Of course, the problem doesn’t end there. Owens was later supplemented by the decision in Carter-Wallace v. Admiral Ins. Co., 154 N.J. 312 (1998), which involved the allocation of loss to excess policies. In fact, the Carter-Wallace decision was a fight between excess carriers, and the New Jersey Supreme Court said on the first page of the opinion: “This appeal…requires us to determine how the responsibility of an excess insurer is measured in the context of environmental damage with a continuous trigger of liability over many years.”
What happens, though, in a case in which excess layers won’t be reached? I have an asbestos coverage case in the office right now involving precisely that issue. Our client, a manufacturing company, suffered the unfortunate fate of somehow winding up on a plaintiffs’ lawyers list, even though there’s never been any proof that any plaintiff was exposed to asbestos-containing products having anything to do with the company. Defense costs have been incurred, primarily in connection with filing successful motions to dismiss. There have been no judgments against the client, and only a few small settlements (done for business reasons). The primary insurance company’s corporate designee admitted under oath that there was no possibility that excess coverage would ever be reached. But the insurance company nevertheless insisted that all policies, no matter how high up, had to be included in the insurance allocation. The purpose, of course, was to drop the insurance company’s exposure to the bare minimum, because in later years, my client bought substantial excess coverage, as did many companies.
I told the court, that can’t be right. Look at the specific language of Carter-Wallace. It says that it only applies in cases where excess policies are triggered.
Yeah…nah, said the judge, making me feel like My Cousin Vinny in this scene. So, all of the policies, no matter how high up, got thrown into the allocation, and my client, to use sophisticated legal terminology, got the short end of the stick.

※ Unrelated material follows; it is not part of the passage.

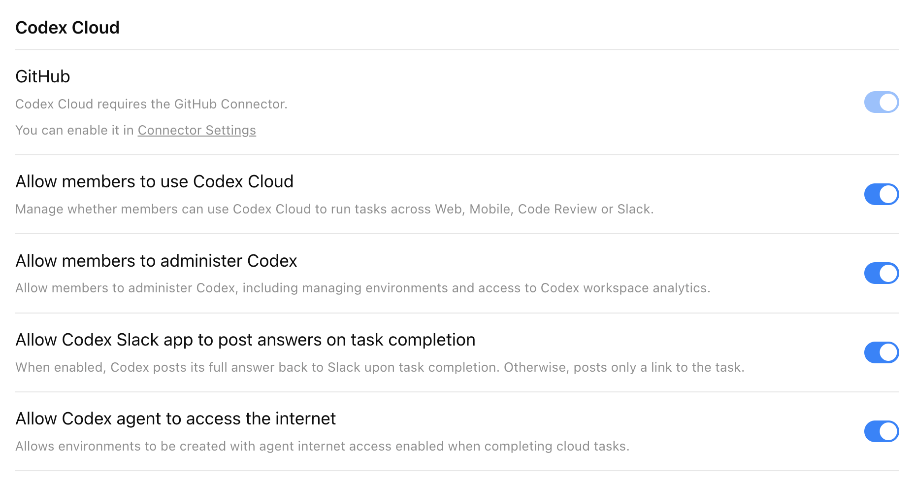Click the "Allow members to administer Codex" heading
This screenshot has height=490, width=915.
(157, 261)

Why am I giving you all these negative waves (to quote Oddball in “Kelly’s Heroes”)? Just keeping it real. Insurance companies have unlimited resources, and at the end of the day, when you win on liability (and you probably will), the little gremlins like allocation are likely to make you wonder why you ever went through the exercise in the first place. My advice is to redouble your efforts on loss control before problems happen. If you find yourself in a dispute with your insurance company, try to get to an allocation settlement table as soon as possible. Be proactive by hiring someone experienced in the economics of insurance (Justice O’Hern’s words in Owens-Illinois) to prepare proposed allocations for your carrier. Remember, as far as your bottom line goes, a less-than-optimal settlement usually is far better than fighting a two-front war, one against underlying plaintiffs’ counsel, and one against your insurance company’s (anti) coverage litigators.